Relatively hyperbolic groups are a class generalising hyperbolic groups. Very roughly $G$ is hyperbolic relative to a collection $\mathcal G$ of subgroups if it admits a (not necessarily cocompact) properly discontinuous action on a proper hyperbolic space $X$ which is "nice" on the boundary of $X$ and such that the stabilisers in $G$ of points on the boundary are subgroups in $\mathcal G$. This is interesting when both $X$ and the action of $G$ on $X$ are not elementary (in particular $X$ is infinite: for example every group is hyperbolic relatively to itself via its action on a single point!).

Interesting examples in this class include in particular non-uniform lattices in rank 1 semisimple Lie groups, for example fundamental groups of non-compact hyperbolic manifolds of finite volume. Non-examples are lattices in higher-rank Lie groups and mapping class groups.
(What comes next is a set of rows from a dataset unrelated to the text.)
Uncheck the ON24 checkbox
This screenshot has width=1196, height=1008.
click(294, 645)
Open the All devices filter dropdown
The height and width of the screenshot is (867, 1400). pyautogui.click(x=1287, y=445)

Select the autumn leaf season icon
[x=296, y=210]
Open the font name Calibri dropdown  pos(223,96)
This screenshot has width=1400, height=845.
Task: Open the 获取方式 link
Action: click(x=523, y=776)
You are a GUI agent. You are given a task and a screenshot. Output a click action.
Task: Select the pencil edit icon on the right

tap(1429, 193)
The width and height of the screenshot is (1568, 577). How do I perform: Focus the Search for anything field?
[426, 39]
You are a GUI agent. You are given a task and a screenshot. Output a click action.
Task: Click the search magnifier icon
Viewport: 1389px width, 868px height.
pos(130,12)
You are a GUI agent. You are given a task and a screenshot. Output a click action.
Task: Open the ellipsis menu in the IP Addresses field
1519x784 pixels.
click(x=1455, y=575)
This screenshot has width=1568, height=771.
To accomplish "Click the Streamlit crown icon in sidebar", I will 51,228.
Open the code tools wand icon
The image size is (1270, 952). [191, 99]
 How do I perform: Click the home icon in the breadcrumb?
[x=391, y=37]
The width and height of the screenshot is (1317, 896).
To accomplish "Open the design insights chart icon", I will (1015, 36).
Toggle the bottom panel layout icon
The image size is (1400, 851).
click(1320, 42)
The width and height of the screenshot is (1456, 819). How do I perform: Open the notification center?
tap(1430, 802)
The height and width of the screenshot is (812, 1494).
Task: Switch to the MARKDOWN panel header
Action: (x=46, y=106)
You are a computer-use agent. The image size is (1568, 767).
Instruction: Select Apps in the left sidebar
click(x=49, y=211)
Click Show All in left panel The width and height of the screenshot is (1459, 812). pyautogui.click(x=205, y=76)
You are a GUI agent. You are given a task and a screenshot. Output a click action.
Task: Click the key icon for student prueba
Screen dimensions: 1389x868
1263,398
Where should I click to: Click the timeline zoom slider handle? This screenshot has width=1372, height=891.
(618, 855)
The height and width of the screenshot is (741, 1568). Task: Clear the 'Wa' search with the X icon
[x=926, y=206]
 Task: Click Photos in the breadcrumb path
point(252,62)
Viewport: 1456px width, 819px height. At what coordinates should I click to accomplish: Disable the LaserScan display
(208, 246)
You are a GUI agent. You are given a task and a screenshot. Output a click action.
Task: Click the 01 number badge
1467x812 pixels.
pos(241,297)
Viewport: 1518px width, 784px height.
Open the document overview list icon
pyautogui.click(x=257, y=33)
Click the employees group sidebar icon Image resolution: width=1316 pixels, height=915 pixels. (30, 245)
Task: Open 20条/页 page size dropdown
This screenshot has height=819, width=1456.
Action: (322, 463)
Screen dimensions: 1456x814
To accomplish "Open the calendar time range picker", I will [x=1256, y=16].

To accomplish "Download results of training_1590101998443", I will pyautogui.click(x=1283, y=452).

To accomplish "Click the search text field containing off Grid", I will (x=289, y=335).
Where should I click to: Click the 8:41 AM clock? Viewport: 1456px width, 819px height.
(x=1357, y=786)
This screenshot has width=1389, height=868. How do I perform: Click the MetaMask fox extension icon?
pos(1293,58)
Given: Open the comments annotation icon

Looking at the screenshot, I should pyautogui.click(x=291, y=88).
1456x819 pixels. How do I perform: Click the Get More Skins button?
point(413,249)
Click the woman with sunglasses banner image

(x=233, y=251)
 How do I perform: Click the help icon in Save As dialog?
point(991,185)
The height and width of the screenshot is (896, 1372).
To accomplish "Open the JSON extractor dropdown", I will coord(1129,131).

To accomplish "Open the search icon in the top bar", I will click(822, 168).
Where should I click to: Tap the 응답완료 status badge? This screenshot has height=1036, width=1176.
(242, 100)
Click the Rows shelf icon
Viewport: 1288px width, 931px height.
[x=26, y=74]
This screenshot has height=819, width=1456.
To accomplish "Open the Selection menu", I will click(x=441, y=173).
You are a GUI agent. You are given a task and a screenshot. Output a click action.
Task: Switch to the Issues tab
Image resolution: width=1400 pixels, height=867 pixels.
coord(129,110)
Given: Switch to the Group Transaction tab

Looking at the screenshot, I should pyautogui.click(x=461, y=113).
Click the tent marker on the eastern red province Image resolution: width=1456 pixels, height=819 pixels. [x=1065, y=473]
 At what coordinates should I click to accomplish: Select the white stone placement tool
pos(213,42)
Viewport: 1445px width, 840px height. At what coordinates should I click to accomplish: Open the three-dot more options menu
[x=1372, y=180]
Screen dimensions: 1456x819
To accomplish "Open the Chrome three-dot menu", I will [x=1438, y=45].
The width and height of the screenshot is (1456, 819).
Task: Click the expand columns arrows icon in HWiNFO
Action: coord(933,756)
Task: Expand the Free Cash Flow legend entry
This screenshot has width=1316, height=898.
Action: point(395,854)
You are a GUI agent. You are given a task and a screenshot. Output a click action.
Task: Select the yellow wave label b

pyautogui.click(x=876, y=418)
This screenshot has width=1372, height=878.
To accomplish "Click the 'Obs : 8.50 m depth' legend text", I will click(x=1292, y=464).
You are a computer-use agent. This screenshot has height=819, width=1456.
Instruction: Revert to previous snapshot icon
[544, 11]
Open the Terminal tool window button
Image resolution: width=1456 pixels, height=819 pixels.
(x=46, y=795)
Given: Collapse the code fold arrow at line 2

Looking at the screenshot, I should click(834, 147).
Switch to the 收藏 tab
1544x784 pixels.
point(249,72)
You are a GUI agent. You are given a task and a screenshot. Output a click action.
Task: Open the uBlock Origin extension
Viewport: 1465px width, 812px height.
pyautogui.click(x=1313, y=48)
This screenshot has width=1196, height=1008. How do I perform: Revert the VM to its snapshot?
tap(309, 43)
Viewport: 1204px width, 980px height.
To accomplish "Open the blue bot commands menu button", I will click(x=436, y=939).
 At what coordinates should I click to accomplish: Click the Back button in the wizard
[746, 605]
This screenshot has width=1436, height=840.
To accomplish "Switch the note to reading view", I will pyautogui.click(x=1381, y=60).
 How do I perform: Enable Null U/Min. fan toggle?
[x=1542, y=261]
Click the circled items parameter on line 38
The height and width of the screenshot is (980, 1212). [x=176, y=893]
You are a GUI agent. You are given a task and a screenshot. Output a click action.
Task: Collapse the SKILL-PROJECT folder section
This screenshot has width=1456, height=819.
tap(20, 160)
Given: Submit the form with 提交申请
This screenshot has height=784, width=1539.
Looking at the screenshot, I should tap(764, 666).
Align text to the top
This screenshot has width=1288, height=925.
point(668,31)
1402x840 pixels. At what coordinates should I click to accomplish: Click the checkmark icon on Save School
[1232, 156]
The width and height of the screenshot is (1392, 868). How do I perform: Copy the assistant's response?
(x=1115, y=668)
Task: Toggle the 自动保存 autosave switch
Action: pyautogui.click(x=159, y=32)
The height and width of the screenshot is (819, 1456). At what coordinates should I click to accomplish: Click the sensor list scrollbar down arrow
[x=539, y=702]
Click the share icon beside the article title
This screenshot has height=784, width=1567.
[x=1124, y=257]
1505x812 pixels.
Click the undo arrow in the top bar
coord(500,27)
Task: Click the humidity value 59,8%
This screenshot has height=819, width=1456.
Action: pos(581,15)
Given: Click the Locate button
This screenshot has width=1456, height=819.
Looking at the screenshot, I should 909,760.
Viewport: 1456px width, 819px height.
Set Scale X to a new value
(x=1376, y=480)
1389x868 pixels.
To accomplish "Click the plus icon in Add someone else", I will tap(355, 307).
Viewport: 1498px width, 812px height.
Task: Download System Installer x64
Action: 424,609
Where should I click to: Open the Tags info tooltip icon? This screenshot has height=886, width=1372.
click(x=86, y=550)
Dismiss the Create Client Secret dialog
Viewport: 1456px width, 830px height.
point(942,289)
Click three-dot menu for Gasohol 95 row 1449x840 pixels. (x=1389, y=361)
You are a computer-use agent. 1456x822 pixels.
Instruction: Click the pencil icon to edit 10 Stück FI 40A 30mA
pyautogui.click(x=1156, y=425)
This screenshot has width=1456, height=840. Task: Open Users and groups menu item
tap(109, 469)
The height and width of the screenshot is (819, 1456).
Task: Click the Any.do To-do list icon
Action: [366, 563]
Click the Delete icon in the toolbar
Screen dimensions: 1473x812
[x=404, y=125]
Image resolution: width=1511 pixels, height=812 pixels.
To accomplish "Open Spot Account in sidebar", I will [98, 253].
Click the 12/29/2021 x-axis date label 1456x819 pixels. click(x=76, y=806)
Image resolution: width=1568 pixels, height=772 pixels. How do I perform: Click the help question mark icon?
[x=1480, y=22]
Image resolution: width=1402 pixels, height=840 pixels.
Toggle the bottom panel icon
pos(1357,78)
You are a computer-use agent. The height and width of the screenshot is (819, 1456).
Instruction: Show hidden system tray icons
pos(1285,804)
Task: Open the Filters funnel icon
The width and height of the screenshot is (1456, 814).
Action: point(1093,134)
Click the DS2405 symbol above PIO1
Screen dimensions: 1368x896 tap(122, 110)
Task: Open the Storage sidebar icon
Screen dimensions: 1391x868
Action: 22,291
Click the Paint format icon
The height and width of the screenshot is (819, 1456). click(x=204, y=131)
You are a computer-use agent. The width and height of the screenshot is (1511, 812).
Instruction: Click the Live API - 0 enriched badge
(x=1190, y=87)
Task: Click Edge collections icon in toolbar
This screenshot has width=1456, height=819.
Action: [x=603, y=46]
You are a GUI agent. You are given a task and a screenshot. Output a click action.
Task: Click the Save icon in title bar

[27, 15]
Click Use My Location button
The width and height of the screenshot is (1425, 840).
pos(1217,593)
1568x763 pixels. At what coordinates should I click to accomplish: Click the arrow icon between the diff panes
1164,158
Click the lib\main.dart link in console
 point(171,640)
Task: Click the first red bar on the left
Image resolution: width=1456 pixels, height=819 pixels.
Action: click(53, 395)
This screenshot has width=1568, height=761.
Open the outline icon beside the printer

=== Acylindrically hyperbolic groups ===

An even more general notion is that of an acylindrically hyperbolic group. Acylindricity of an action of a group $G$ on a metric space $X$ is a weakening of proper discontinuity of the action.

A group is said to be acylindrically hyperbolic if it admits a non-elementary acylindrical action on a (not necessarily proper) Gromov-hyperbolic space. This notion includes mapping class groups via their actions on curve complexes. Lattices in higher-rank Lie groups are (still!) not acylindrically hyperbolic.

=== CAT(0) groups ===

In another direction one can weaken the assumption about curvature in the examples above: a CAT(0) group is a group admitting a geometric action on a CAT(0) space. This includes Euclidean crystallographic groups and uniform lattices in higher-rank Lie groups.

It is not known whether there exists a hyperbolic group which is not CAT(0).